In the decades I’ve spent in IT—and for a couple of those decades I was in security—I’ve never seen anything like this. It's a blend of public safety, public policy, IT, corporate and private property independence, and security issues. This action was precedent-setting, which means this path and some branches of it will occur in the future.

Managing Partner & CISO in Software, 11 - 50 employees
To say that they just patched these systems to solve a problem is a nice way of saying they used unauthorized credentials to hack into them, change the existing configuration and seize their data.

10-15 years ago the FBI and Secret Service had to do a tremendous amount of community building and outreach because people were concerned that following an incident the government would say, “We're in charge. We're taking your servers down.” And you could tell them, "Hold on, you're taking our core processing system down," but it wouldn’t matter. Maybe you shrug it off the first time, but the second time, the government says, "We did this before so we'll just patch all these things." You're patched and the reason given is that the bad component breaks so many aspects of their operating process. And now the logic is that it's for the good of the ecosystem. It's an insanely dangerous precedent.

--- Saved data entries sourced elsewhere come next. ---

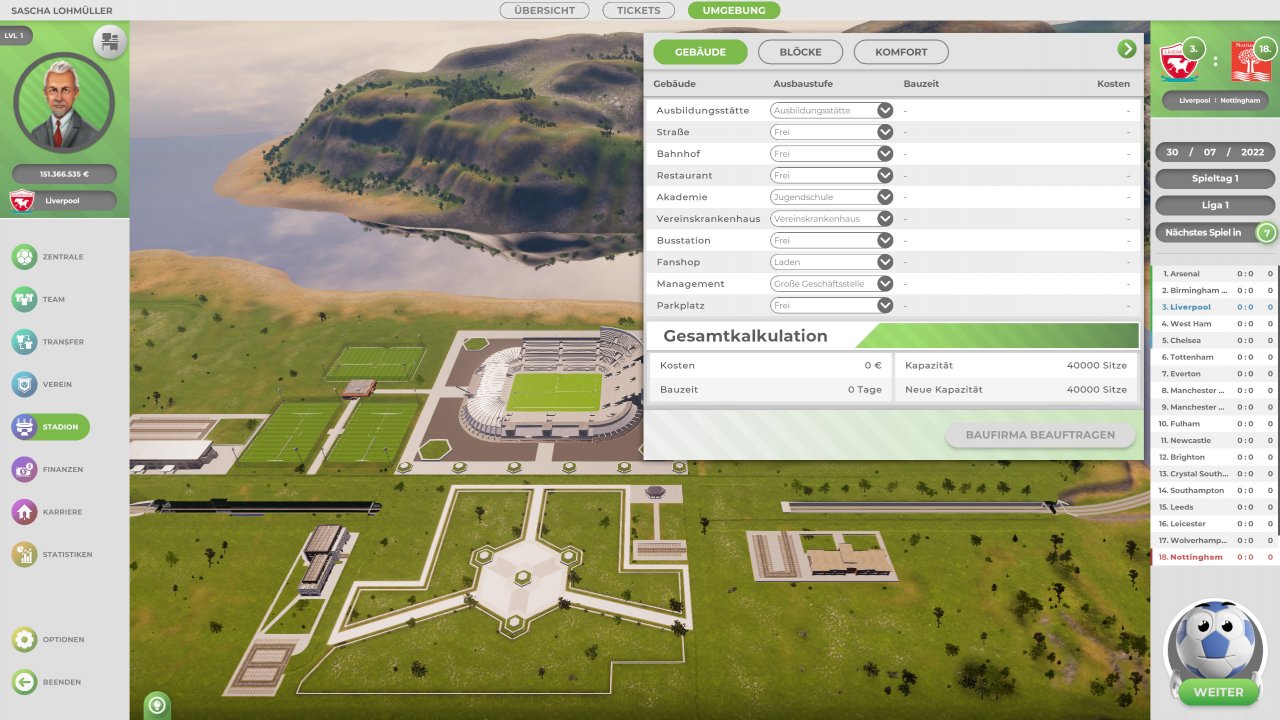This screenshot has width=1280, height=720.
Task: Select the Komfort tab
Action: [x=901, y=52]
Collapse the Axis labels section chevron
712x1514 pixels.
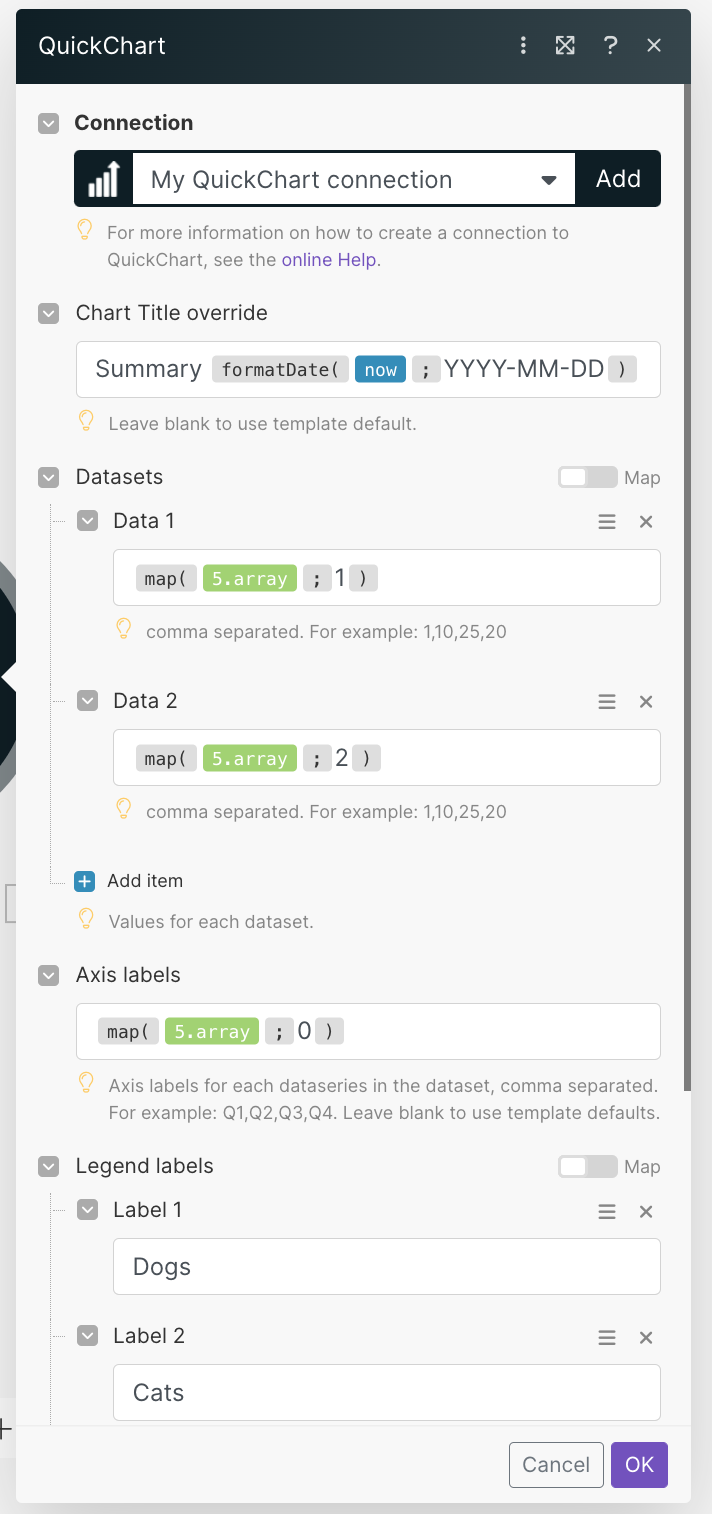coord(48,975)
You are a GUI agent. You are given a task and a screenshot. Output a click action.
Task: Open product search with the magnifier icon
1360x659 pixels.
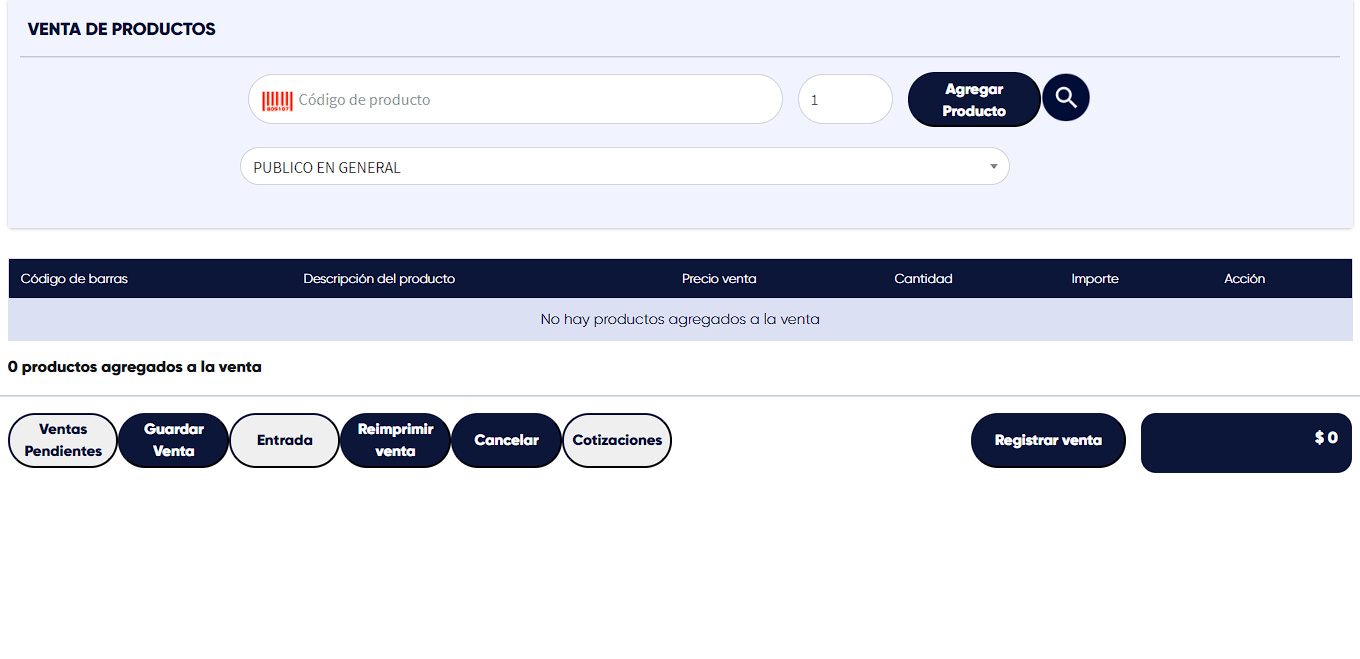(x=1066, y=98)
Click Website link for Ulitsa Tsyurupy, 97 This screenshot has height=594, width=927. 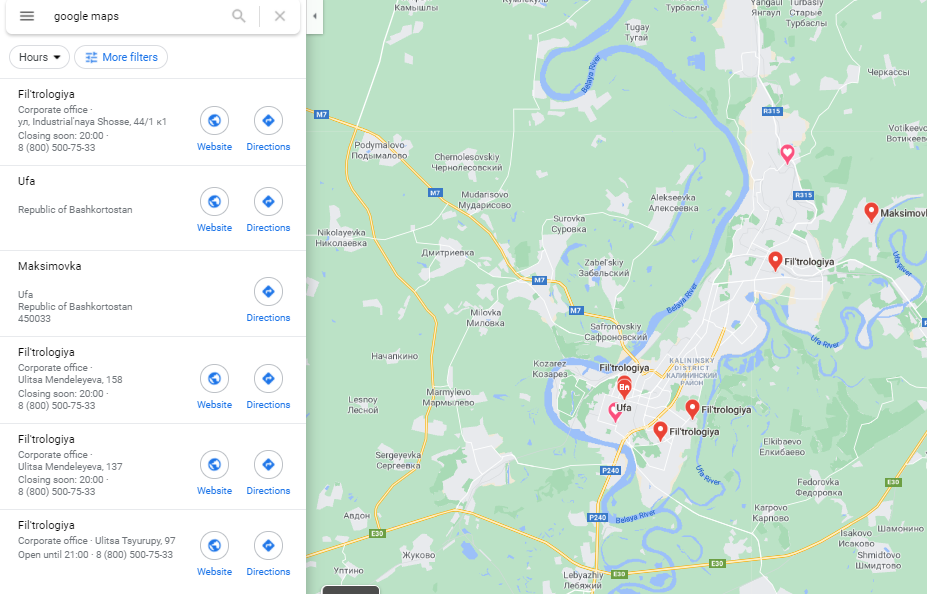[214, 572]
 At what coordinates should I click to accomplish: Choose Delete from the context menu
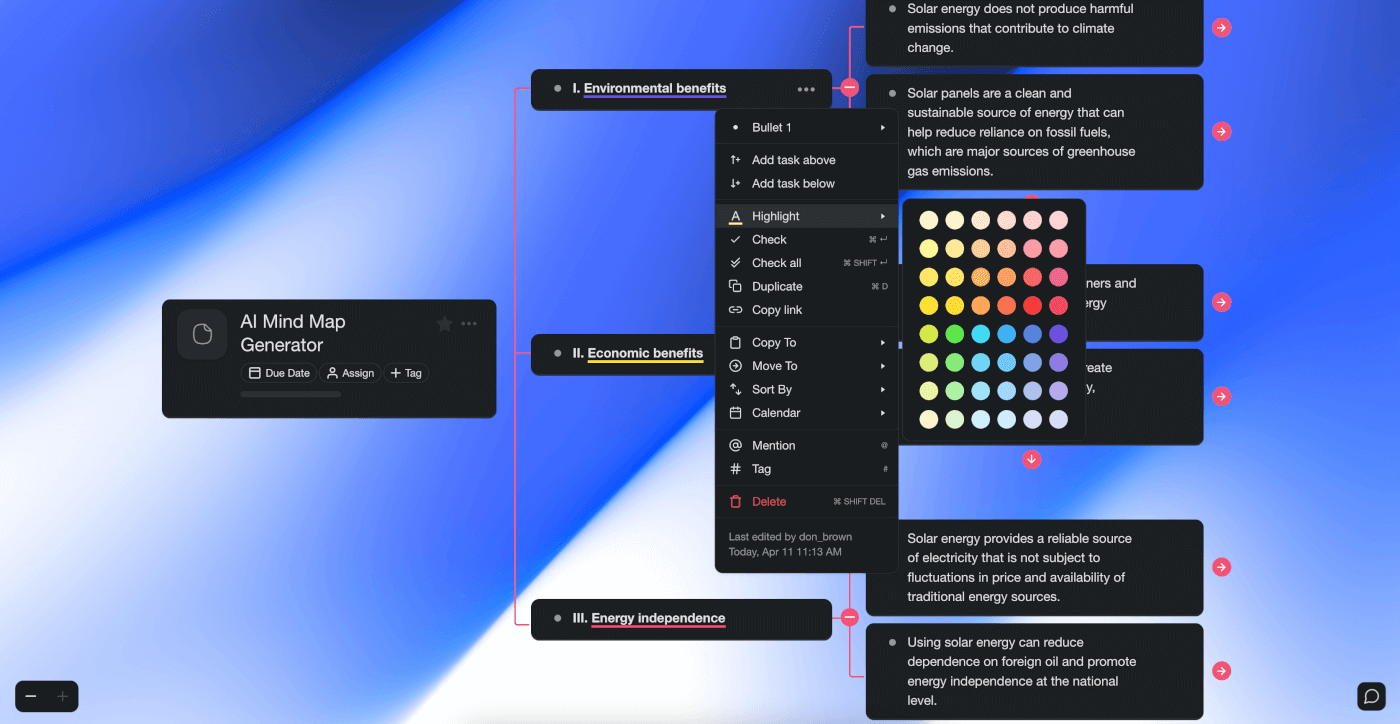pos(769,501)
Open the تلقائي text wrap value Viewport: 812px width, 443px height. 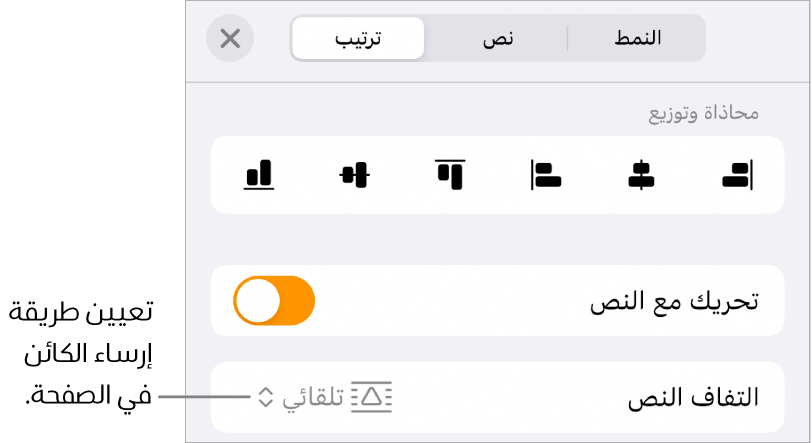[312, 397]
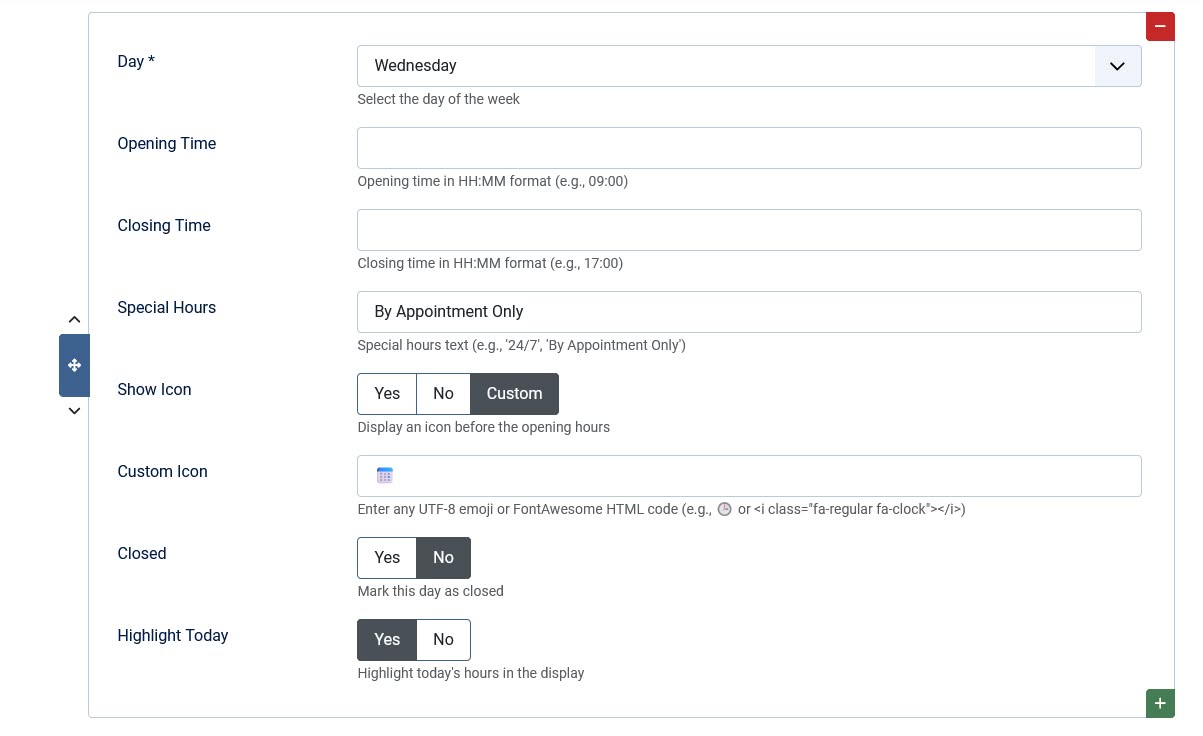Click the green add row plus button

pyautogui.click(x=1160, y=703)
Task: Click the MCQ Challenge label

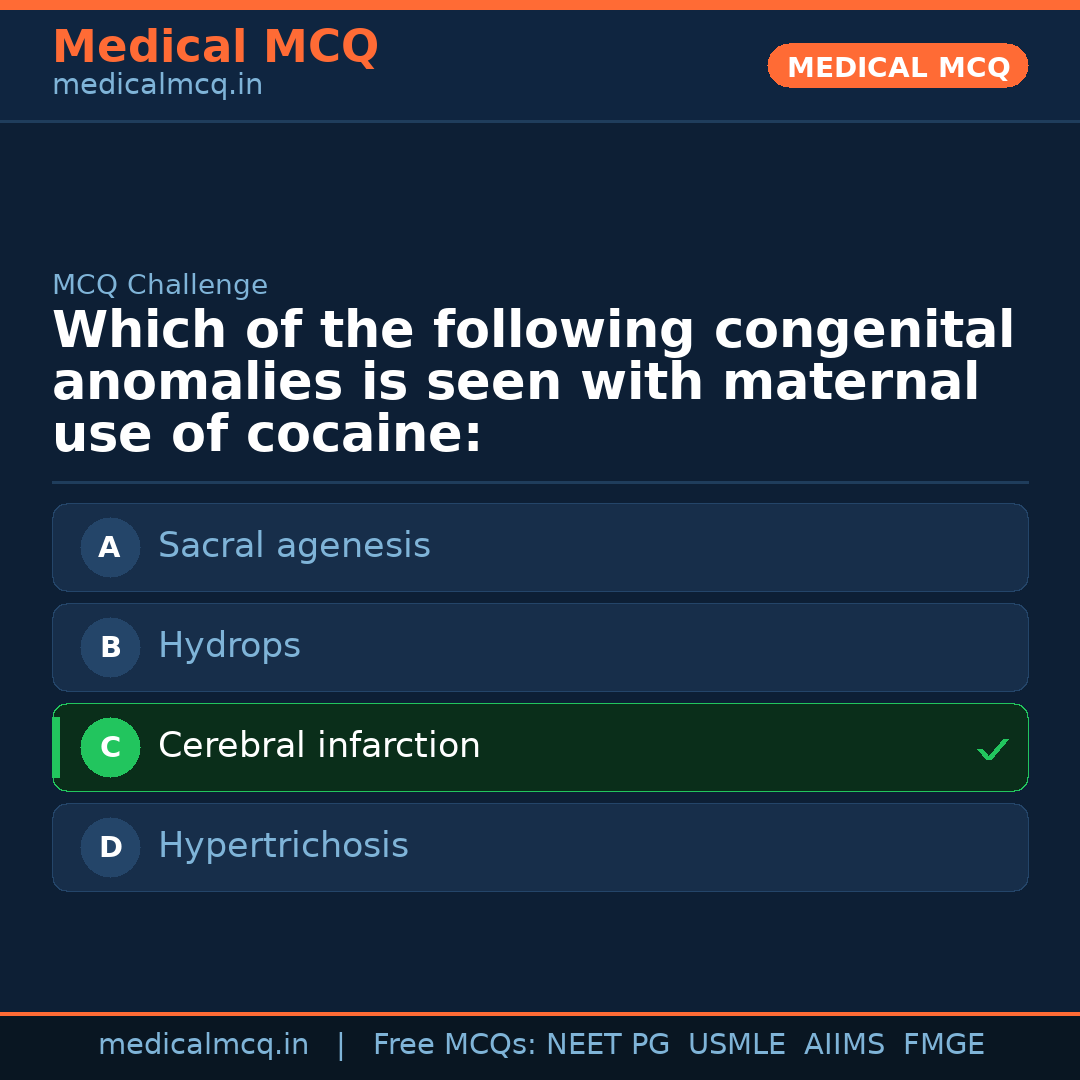Action: (x=160, y=285)
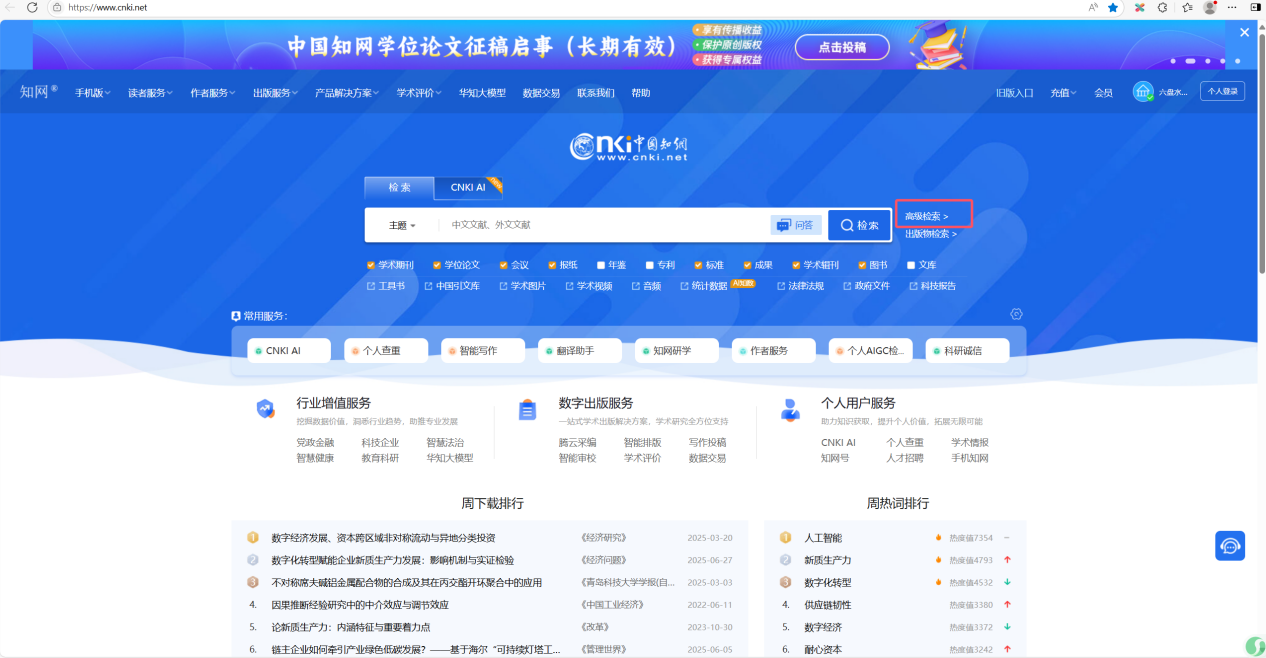
Task: Expand the 主题 search field dropdown
Action: tap(402, 226)
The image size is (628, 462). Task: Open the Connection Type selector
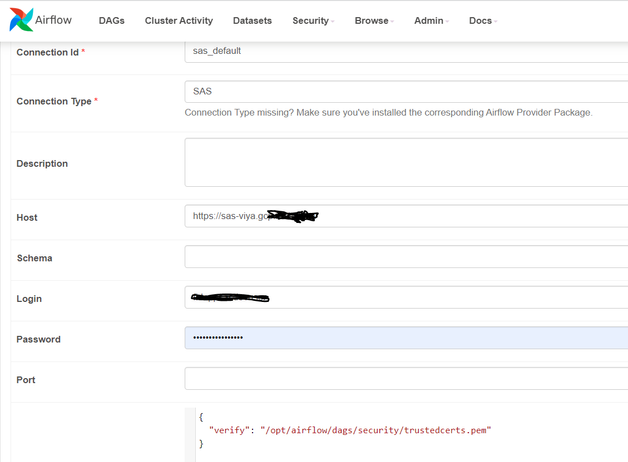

CIO in Manufacturing, 1,001 - 5,000 employees
It seemed like they were protecting the public in this case. I ask my direct reports to hold me accountable to this management tenant: Help only helps if it really helps. And in this case it does. This action helped out a large portion of the companies they touched. I see the invasion of privacy as well, but overall it did help protect a number of folks. In many cases I don't think the government does enough, in that regard.